Scientific classification
- Kingdom: Plantae
- Clade: Tracheophytes
- Clade: Angiosperms
- Clade: Monocots
- Order: Asparagales
- Family: Orchidaceae
- Subfamily: Epidendroideae
- Genus: Aerides
- Species: A. odorata
- Binomial name: Aerides odorata Lour.
- Synonyms: Homotypic Synonyms Aeridium odorum Salisb. ; Epidendrum odoratum (Lour.) Poir.; Heterotypic Synonyms Aerides ballantiniana Rchb.f. ; Aerides cornuta Roxb. ; Aerides dayana Guillaumin ; Aerides flavida Lindl. ; Aerides jucunda Rchb.f. ; Aerides latifolia (Thunb. ex Sw.) Sw. ; Aerides micholitzii Rolfe ; Aerides nobilis B.S.Williams ; Aerides odorata var. annamensis Costantin ; Aerides odorata var. birmanica Rchb.f. ; Aerides odorata var. demidovii Linden ; Aerides odorata var. eburnea Cogn. ; Aerides odorata f. immaculata (Guillaumin) M.Wolff & O.Gruss ; Aerides odorata subvar. immaculata Guillaumin ; Aerides odorata var. major Ortgies ; Aerides odorata var. micholitzii (Rolfe) Guillaumin ; Aerides odorata var. pallida Guillaumin ; Aerides reichenbachii Linden ; Aerides reichenbachii var. cochinchinensis Rchb.f. ; Aerides rohaniana Rchb.f. ; Aerides suaveolens Blume ; Aerides suaveolens var. virens (Lindl.) Blume ; Aerides suavissima Lindl. ; Aerides suavissima var. ballantiniana (Rchb.f.) A.H.Kent ; Aerides virens Lindl. ; Aerides virens var. ellisii B.S.Williams ; Aerides wilsoniana T.Moore & Mast. ; Epidendrum aerides Raeusch. ; Limodorum latifolium Thunb. ex Sw. ; Orxera cornuta (Roxb.) Raf. ; Polytoma odorifera Lour. ex B.A.Gomes;

= Aerides odorata =

- Genus: Aerides
- Species: odorata
- Authority: Lour.
- Conservation status: EN

Species of orchid

Aerides odorata is a species of flowering plant in the Orchidaceae.

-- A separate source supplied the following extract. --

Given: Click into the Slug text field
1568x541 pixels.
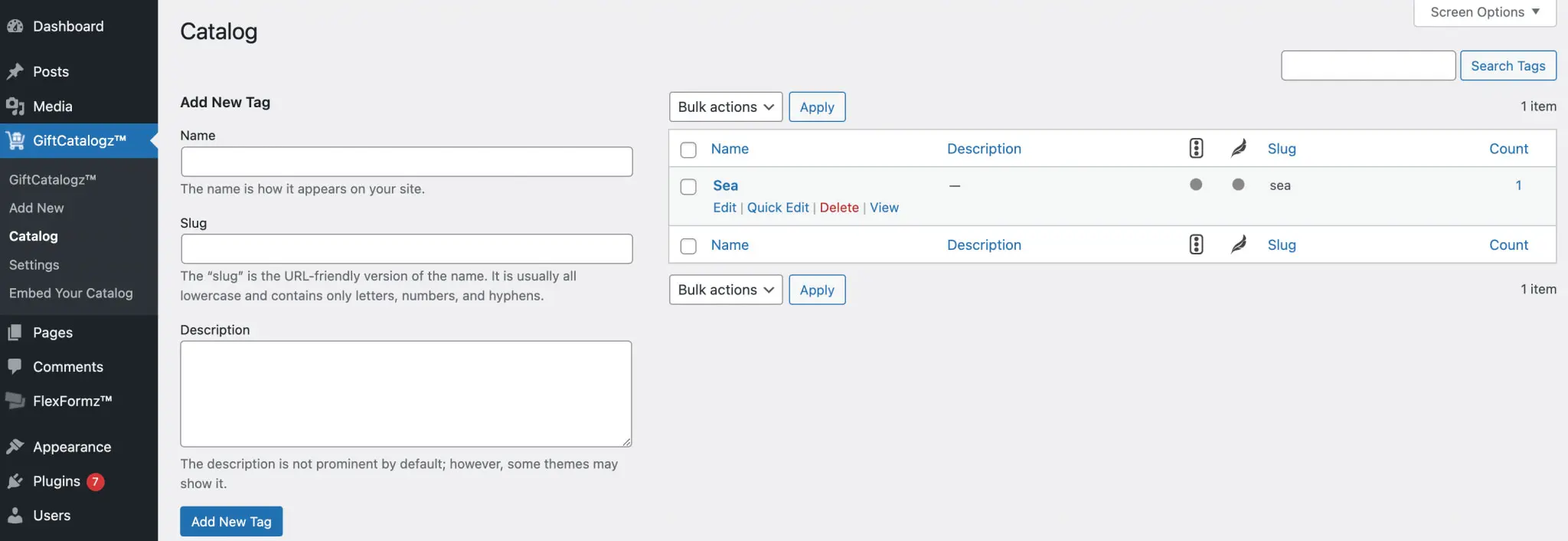Looking at the screenshot, I should click(x=407, y=249).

It is widespread across much of Southeast Asia, found in the lowland forests of China (Yunnan, Guangdong), Himalayas, Bhutan, Assam, Bangladesh, India, Nepal, Andaman and Nicobar Islands, Myanmar, Thailand, Laos, Cambodia, Vietnam, Peninsular Malaysia, Borneo, Sumatra, Java, Sulawesi, the Lesser Sunda Islands, and the Philippines. Its natural habitat is subtropical or tropical moist lowland forest. It is threatened by habitat loss.